Geneva: European countries should start preparing now to protect their populations against the Zika virus, which has never been transmitted in Europe but could spread with the onset of spring and summer, the World Health Organization (WHO) said on Wednesday.
"Now is the time for countries to prepare themselves to reduce the risk to their populations," WHO's Europe chief Zsuzsanna Jakab said in a statement. "Every European country in which Aedes mosquitos are present can be at risk for the spread of Zika virus disease.
"A number of travellers infected with Zika have entered Europe, but the disease has not been transmitted further, as the mosquito is still inactive. With the onset of spring and summer, the risk that Zika virus will spread increases."
Meanwhile, the WHO voiced concern on Wednesday over a report the Zika virus had been transmitted in the United States and called for further investigation.
The first known case of Zika virus transmission in the United States was reported in Dallas, Texas on Tuesday by local health officials, who said it likely was contracted through physical contact and not a mosquito bite.
"We certainly understand the concern. This needs to be further investigated to understand the conditions and how often or likely physical transmission is, and whether or not other body fluids are implicated," WHO spokesman Gregory Hartl told Reuters.
"This is the only the second mooted case of transmission," he said, referring to media reports about a case of an American man who returned from Senegal in 2008 and is suspected of having infected his wife.
The virus, linked to babies born with abnormally small heads and birth defects in Brazil, is spreading rapidly in the Americas and the WHO declared an international public health emergency on Monday about the condition known as microcephaly.
The United Nations agency, which is leading international coordination on the outbreak, said on Tuesday the virus could spread to Africa and Asia, which have the world's highest birth rates, as well as to southern Europe.
The WHO has not recommended travel or trade bans with affected countries, but says that it is drawing up advice to pregnant women.
The WHO global response team will discuss the transmission report among other issues at its daily meeting, Hartl said.

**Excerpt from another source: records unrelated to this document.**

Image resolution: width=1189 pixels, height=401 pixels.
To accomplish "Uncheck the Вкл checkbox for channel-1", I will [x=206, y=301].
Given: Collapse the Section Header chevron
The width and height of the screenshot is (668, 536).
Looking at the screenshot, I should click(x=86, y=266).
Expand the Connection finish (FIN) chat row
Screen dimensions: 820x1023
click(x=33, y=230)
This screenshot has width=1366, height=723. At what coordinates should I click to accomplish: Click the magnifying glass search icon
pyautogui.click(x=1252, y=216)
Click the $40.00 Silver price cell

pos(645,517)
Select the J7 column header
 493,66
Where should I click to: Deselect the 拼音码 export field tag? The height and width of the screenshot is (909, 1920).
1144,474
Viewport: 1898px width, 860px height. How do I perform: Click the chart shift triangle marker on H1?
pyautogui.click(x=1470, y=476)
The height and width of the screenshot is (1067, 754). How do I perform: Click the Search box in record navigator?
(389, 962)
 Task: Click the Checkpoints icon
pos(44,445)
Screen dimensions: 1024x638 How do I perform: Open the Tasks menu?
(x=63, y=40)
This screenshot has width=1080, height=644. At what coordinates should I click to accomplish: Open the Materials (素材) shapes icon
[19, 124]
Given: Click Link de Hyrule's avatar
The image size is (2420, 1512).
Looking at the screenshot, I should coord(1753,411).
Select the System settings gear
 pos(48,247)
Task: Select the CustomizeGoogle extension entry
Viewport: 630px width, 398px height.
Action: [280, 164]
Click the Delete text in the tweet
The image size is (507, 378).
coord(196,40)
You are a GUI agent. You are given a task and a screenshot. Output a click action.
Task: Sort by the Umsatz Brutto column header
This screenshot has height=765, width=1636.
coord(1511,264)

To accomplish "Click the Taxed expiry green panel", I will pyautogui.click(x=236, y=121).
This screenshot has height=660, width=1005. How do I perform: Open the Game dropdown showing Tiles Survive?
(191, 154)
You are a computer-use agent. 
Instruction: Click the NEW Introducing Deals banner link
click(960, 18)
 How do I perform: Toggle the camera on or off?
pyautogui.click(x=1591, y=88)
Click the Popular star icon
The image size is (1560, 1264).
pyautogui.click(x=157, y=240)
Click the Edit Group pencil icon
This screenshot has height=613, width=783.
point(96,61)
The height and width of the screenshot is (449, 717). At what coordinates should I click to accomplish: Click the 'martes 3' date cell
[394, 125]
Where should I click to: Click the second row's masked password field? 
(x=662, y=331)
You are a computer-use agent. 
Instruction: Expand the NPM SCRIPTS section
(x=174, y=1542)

"There are many things we don't know about Zika," he said. "Lots of surveillance is needed... We have our team set up and are sure there will be lots of progress quickly."
For now, the key in infected areas is to try to control mosquitoes and for people to wear adequate clothing, use insect repellent and sleep under bednets, Hartl said.
Pfizer Inc, Johnson and Johnson and Merck & Co Inc said they were evaluating their technologies or existing vaccines for their potential to combat Zika.
Japan's Takeda Pharmaceutical Co Ltd said it had created a team to investigate how it might help make a vaccine, a day after Sanofi SA said it would launch a Zika vaccine programme.
Meanwhile, making a shot to generate an immune response against Zika virus shouldn't be too hard in theory. However, producing a safe, effective and deliverable product to protect women and girls who are at risk is not easy in practice.
For a start, scientists around the world know even less about Zika than they did about the Ebola virus that caused an unprecedented epidemic in West Africa last year.
Ebola, due to its deadly power, was the subject of bioterrorism research, giving at least a base for speeding up vaccine work. This time, the knowledge gap is more daunting.
There are just 30 mentions of Zika in patents, against 1,043 for Ebola and 2,551 for dengue fever, according to Thomson Reuters Derwent World Patents Index. And there have been only 108 high-profile academic papers on Zika since 2001, against more than 4,000 on Ebola, as found in the Web of Science.
Still, the US National Institutes of Health, the Public Health Agency of Canada and the Butantan Institute in Brazil have started work on potential candidates for a Zika vaccine, and several biotech firms are in the race.
They include NewLink Genetics, which helped develop the first successful Ebola vaccine with Merck & Co.
Canadian researcher Gary Kobinger told Reuters he believes an experimental Zika shot might be able to be used on a limited emergency basis as soon as late 2016, although full regulatory approval will take years.
Ben Neuman, an expert on viruses at Britain's University of Reading, says there are many hurdles ahead. "To be useful, a Zika vaccine would need to be effective and safe, but it's difficult to do both," he told Reuters. "It's a balancing act."
That's because a good vaccine works by provoking the immune system into a strong response - but not enough to make a person sick - and there is no simple way to assess the right immune response for Zika, according to one drug company expert.
Zika infection is so mild in the vast majority of cases that its victims are unaware they are even infected, so this group of potential patients is unlikely to need or want immunisation.
The crucial target group is women who may be pregnant, since the disease's greatest suspected threat is the possible link to severe birth defects.
All of this makes developing and testing a vaccine highly complex, especially since pregnant women are often excluded from clinical trials until the safety of new drugs or vaccines is well-established in other population groups.
"It raises special safety considerations in vaccine development because you want to make sure any vaccine is safe for both mother and child," Takeda's vaccine head Rajeev Venkayya told Reuters.
It also makes for an uncertain and potentially limited market for any Zika vaccine.